Consequently, with \((I^\star , J^\star )\) the indices that maximize \({\bar{Z}}_n\) (i.e., \({\bar{Z}}_n=(Z^{\scriptscriptstyle (1)}_{I^\star }, Z^{\scriptscriptstyle (2)}_{J^\star })\)),

$$\begin{aligned} \lim _{n\rightarrow \infty }{\mathbb {P}}\big (I^\star \ne J^\star \mid \bar{Z}_n> a_n u\big )= {\left\{ \begin{array}{ll} 1 &{}\quad \text { when }I(u)=\tfrac{1}{2}\Vert u\Vert ^2_2,\\ 0 &{}\quad \text { otherwise}. \end{array}\right. } \end{aligned}$$
(39)

Proof

We prove Theorems 3 and 4 in one go.

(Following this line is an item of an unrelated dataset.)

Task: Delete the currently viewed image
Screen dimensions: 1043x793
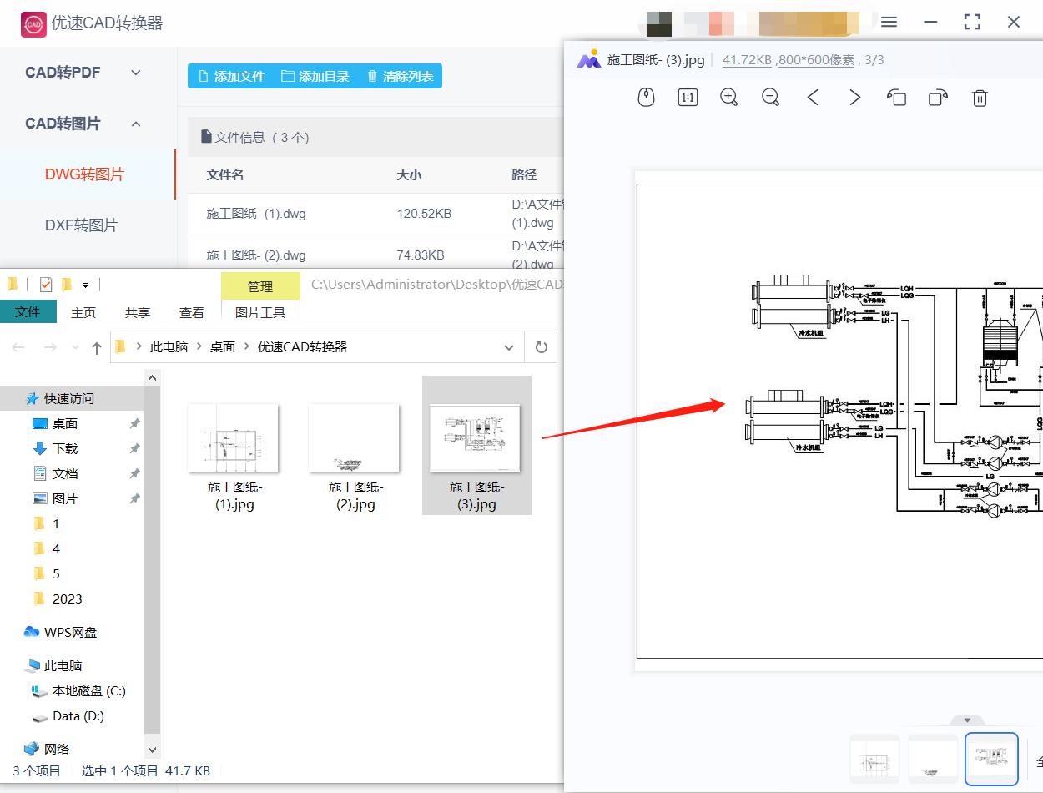Action: (980, 98)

We note that

$$\begin{aligned} {\mathbb {P}}({\bar{Z}}_n>a_n u)={\mathbb {P}}\Big (\bigcup _{(i,j)} \{Z^{\scriptscriptstyle \mathrm (1)}_i>a_n u^{\scriptscriptstyle (1)}, Z^{\scriptscriptstyle \mathrm (2)}_j> a_n u^{\scriptscriptstyle (2)}\}\Big ). \end{aligned}$$
(40)

We obtain

$$\begin{aligned} {\mathbb {P}}({\bar{Z}}_n>a_n u)={\mathbb {P}}\Big (\bigcup _{(i,j)} A_{(i,j)}\Big ), \end{aligned}$$
(41)

where

$$\begin{aligned} A_{(i,j)}=\{Z^{\scriptscriptstyle \mathrm (1)}_i>a_n u^{\scriptscriptstyle (1)}, Z^{\scriptscriptstyle \mathrm (2)}_j> a_n u^{\scriptscriptstyle (2)}\}. \end{aligned}$$
(42)

From this formula, we see the importance of symmetry, as \(A_{(i,j)}=A_{(j,i)}\) for the symmetric case where \(u^{\scriptscriptstyle (1)}=u^{\scriptscriptstyle (2)}\), but not when this is not the case. In the symmetric case where \(u^{\scriptscriptstyle (1)}=u^{\scriptscriptstyle (2)}\), we note that \(A_{(i,j)}=A_{(j,i)}\), so we may write, instead,

$$\begin{aligned} {\mathbb {P}}({\bar{Z}}_n>a_n u)={\mathbb {P}}\left( \bigcup _{(i,j):i\le j} \{Z^{\scriptscriptstyle \mathrm (1)}_i>a_n u^{\scriptscriptstyle (1)}, Z^{\scriptscriptstyle \mathrm (2)}_j> a_n u^{\scriptscriptstyle (2)}\}\right) . \end{aligned}$$
(43)

Using inclusion–exclusion We use inclusion–exclusion to obtain that

$$\begin{aligned} \sum _{(i,j)} {\mathbb {P}}\big (A_{(i,j)}\big ) -e_n(u)\le {\mathbb {P}}({\bar{Z}}_n>a_n u)\le \sum _{(i,j)} {\mathbb {P}}\big (A_{(i,j)}\big ), \end{aligned}$$
(44)

where

$$\begin{aligned} e_n(u)=\frac{1}{2}\sum _{(i,j)\ne (k,l)}{\mathbb {P}}\big (A_{(i,j)}\cap A_{(k,l)}\big ), \end{aligned}$$
(45)

while for the symmetric case we sum over ordered pairs (ij) with \(i\le j\) instead.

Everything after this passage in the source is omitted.